[Material for this task start]
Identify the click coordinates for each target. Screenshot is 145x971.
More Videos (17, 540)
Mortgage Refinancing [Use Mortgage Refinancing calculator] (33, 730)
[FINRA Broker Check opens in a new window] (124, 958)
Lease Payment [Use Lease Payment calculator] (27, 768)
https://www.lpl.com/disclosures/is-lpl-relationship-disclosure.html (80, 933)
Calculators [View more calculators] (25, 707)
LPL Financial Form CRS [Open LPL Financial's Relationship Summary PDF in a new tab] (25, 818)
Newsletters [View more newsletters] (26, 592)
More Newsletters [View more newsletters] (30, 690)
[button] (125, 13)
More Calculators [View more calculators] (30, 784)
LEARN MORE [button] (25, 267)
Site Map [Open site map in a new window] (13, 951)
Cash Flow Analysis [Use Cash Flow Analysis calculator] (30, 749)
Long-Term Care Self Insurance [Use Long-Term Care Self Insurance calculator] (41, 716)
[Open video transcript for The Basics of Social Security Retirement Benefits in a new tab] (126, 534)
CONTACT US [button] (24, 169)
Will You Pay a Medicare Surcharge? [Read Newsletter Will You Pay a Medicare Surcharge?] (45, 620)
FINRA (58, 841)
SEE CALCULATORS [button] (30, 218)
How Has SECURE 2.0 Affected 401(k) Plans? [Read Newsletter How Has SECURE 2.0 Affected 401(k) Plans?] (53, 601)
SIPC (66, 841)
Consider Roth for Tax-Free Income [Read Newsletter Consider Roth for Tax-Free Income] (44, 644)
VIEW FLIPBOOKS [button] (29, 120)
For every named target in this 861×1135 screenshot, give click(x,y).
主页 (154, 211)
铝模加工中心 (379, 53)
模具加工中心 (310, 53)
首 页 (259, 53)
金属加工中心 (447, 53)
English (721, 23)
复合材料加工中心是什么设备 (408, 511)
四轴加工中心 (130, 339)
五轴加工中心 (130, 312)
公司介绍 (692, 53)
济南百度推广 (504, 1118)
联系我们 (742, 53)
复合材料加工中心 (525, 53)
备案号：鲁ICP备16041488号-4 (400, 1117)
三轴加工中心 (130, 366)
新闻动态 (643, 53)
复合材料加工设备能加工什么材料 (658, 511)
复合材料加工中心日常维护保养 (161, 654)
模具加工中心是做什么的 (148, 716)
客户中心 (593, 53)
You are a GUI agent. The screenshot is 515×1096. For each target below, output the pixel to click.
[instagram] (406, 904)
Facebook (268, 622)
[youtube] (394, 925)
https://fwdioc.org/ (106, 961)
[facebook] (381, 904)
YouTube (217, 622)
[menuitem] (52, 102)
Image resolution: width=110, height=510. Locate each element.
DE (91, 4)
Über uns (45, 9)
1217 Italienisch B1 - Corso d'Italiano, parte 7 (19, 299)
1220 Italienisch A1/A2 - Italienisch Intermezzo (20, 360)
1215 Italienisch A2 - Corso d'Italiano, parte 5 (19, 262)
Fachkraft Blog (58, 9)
[Material for this task end]
• **What you will do**:
Echo every line of the records above, from the first line to the last, without changing anything.

• **Exercise output**:
Identify the click coordinates for each target. Screenshot is 145x971.
More Videos (17, 540)
Mortgage Refinancing [Use Mortgage Refinancing calculator] (33, 730)
[FINRA Broker Check opens in a new window] (124, 958)
Lease Payment [Use Lease Payment calculator] (27, 768)
https://www.lpl.com/disclosures/is-lpl-relationship-disclosure.html (80, 933)
Calculators [View more calculators] (25, 707)
LPL Financial Form CRS [Open LPL Financial's Relationship Summary PDF in a new tab] (25, 818)
Newsletters [View more newsletters] (26, 592)
More Newsletters [View more newsletters] (30, 690)
[button] (125, 13)
More Calculators [View more calculators] (30, 784)
LEARN MORE [button] (25, 267)
Site Map [Open site map in a new window] (13, 951)
Cash Flow Analysis [Use Cash Flow Analysis calculator] (30, 749)
Long-Term Care Self Insurance [Use Long-Term Care Self Insurance calculator] (41, 716)
[Open video transcript for The Basics of Social Security Retirement Benefits in a new tab] (126, 534)
CONTACT US [button] (24, 169)
Will You Pay a Medicare Surcharge? [Read Newsletter Will You Pay a Medicare Surcharge?] (45, 620)
FINRA (58, 841)
SEE CALCULATORS [button] (30, 218)
How Has SECURE 2.0 Affected 401(k) Plans? [Read Newsletter How Has SECURE 2.0 Affected 401(k) Plans?] (53, 601)
SIPC (66, 841)
Consider Roth for Tax-Free Income [Read Newsletter Consider Roth for Tax-Free Income] (44, 644)
VIEW FLIPBOOKS [button] (29, 120)
For every named target in this 861×1135 screenshot, give click(x,y).
主页 (154, 211)
铝模加工中心 (379, 53)
模具加工中心 (310, 53)
首 页 (259, 53)
金属加工中心 (447, 53)
English (721, 23)
复合材料加工中心是什么设备 (408, 511)
四轴加工中心 (130, 339)
五轴加工中心 (130, 312)
公司介绍 (692, 53)
济南百度推广 (504, 1118)
联系我们 (742, 53)
复合材料加工中心 (525, 53)
备案号：鲁ICP备16041488号-4 (400, 1117)
三轴加工中心 (130, 366)
新闻动态 (643, 53)
复合材料加工设备能加工什么材料 (658, 511)
复合材料加工中心日常维护保养 (161, 654)
模具加工中心是做什么的 (148, 716)
客户中心 (593, 53)
You are a GUI agent. The screenshot is 515×1096. For each target below, output the pixel to click.
[instagram] (406, 904)
Facebook (268, 622)
[youtube] (394, 925)
https://fwdioc.org/ (106, 961)
[facebook] (381, 904)
YouTube (217, 622)
[menuitem] (52, 102)
Image resolution: width=110, height=510. Locate each element.
DE (91, 4)
Über uns (45, 9)
1217 Italienisch B1 - Corso d'Italiano, parte 7 (19, 299)
1220 Italienisch A1/A2 - Italienisch Intermezzo (20, 360)
1215 Italienisch A2 - Corso d'Italiano, parte 5 (19, 262)
Fachkraft Blog (58, 9)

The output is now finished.